Releases: domferr/fastflow-python

FastFlow 1.0.0 | Bringing Parallelism to Python

18 Oct 11:17
Compare
Choose a tag to compare

🚀 First Release of FastFlow. Bringing Parallelism to Python Like Never Before!

We are thrilled to announce the first release of FastFlow, a Python library that enables effortless parallelism by leveraging the high-performance FastFlow C++ library under the hood. With this release, Python developers can now implement advanced parallel patterns and building blocks (such as pipelines, farms, and all-to-all communication) while overcoming the limitations of Python's Global Interpreter Lock (GIL).

✨ Key Features

  • Parallel Building Blocks
    • Farm: Distribute tasks across multiple worker nodes for parallel execution. Ideal for cases like web scraping, data processing, and ML inference, where parallelizing repetitive tasks can significantly boost performance.
    • Pipeline: sequential stages of task processing, with each stage running in parallel. Useful for data pipelines, image processing workflows, and batch data transformation.
    • All-to-All: sophisticated parallel workflows where all nodes in one stage communicate with all nodes in another stage.
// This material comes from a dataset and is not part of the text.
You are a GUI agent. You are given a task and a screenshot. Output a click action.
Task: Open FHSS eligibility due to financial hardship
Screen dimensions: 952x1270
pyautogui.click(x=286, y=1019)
This is perfect for computational graphs or systems requiring multi-path data flow.
  • Python’s GIL limitations are overcomed under the hood with two strategies
    • Multi-processing: Default strategy that spawns multiple processes for parallel execution.
    • Subinterpreters: Use multiple threads, each with its own Python subinterpreter, to achieve parallelism while avoiding GIL constraints. Only available from Python 3.12.
  • Advanced Data Management
    • Flexibly share data between nodes, with the burden of performing serialization/deserialization. The library does it for you!

🛠 Additional Features

  • Efficient Communication with ff_send_out
    • Send data to multiple destinations or specific nodes, enabling advanced control over task distribution and result collection.
  • Blocking Mode & Resource Optimization
    • Control whether nodes block while waiting for data (for lower resource usage) or actively check inputs (for higher responsiveness). Also, leverage FastFlow’s mapping feature to pin nodes to specific CPU cores for better performance.
  • On-Demand Scheduling
    • Use on-demand scheduling with the All-to-All building block, allowing nodes to request data only when needed, in contrast to round-robin distribution. This feature optimizes resource usage for workloads with variable execution times.